Electrochemical reduction of carbon dioxide to potential carbon sources has attracted a huge attention as an ideal reaction to reduce carbon dioxide and produce new energy resources. To enhance the electrochemical reduction, metal nanoparticles are one of the best catalysts due to their large surface area. Major challenges in this field are overcoming the large overpotential and controlling the selectivity among various products. One potential approach is using alloy nanoparticles, which change binding energies of intermediates on the catalyst surface and enhance the reaction kinetics for $CO_2$ reduction. In Chapter 1, the electrochemical $CO_2$ reduction reaction using metal catalyst, is introduced. Major products and thermodynamic reduction potentials of electrochemical $CO_2$ reduction are introduced. In Chapter 2, the reaction system for electrochemical $CO_2$ reduction with metal nanoparticles is demonstrated. Ag nanoparticles with the average diameter of 5 nm on carbon supports were used as a standard catalyst for this system. The catalyst, 5 nm Ag/C, was employed for the electrochemical $CO_2$ reduction. We confirmed that the catalytic efficiency of the 5 nm Ag/C was reproduced in the new system. In Chapter 3, new designed nanocatalyst are introduced to the electrochemical $CO_2$ reduction system. Silver-palladium nanoalloys having various ratios on carbon supports (AgPd/C) were synthesized through a one-pot method.
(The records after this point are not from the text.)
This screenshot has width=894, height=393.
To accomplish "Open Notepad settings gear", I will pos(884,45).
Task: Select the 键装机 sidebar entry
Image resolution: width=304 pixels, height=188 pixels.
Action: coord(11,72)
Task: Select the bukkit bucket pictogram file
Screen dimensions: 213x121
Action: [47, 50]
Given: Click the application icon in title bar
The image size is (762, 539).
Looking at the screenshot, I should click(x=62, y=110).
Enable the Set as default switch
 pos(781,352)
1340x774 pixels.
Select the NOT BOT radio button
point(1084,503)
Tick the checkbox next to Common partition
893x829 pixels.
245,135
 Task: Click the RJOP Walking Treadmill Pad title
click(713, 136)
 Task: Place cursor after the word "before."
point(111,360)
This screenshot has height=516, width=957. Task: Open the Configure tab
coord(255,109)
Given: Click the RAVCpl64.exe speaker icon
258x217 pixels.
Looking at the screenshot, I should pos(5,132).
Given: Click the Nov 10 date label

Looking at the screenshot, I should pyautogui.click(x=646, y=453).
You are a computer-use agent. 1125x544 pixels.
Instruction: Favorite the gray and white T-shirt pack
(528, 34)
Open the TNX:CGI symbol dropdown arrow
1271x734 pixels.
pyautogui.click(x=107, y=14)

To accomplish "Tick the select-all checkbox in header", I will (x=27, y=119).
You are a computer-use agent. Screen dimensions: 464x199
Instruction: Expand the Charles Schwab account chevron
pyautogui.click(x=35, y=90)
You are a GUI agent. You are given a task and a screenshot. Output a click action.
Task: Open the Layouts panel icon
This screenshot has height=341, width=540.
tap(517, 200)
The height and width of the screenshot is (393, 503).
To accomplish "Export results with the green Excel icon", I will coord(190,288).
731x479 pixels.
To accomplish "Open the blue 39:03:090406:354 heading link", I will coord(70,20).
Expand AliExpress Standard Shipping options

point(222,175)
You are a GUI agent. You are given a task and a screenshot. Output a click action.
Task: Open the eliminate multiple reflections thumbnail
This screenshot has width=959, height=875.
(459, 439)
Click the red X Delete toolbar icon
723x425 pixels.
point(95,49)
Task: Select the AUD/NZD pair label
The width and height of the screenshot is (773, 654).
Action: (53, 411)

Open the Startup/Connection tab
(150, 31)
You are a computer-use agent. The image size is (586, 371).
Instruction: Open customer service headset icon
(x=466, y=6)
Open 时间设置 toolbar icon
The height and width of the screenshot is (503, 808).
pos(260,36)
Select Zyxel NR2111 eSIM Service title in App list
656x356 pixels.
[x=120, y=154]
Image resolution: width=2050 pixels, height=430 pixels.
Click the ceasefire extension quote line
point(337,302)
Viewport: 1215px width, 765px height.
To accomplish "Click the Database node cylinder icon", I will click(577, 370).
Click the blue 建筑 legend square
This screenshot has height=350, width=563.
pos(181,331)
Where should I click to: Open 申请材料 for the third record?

The resulting AgPd/C was used as a catalyst for $CO_2$ reduction. The catalytic activity was highly dependent upon the catalyst composition. As a result, we successfully established reaction system for the accurate measurement of electrochemical $CO_2$ reduction. We synthesized the AgPd/C nanoalloy by the new one-pot method, and proposed the different insight of AgPd alloying effect for $CO_2$ electro-reduction.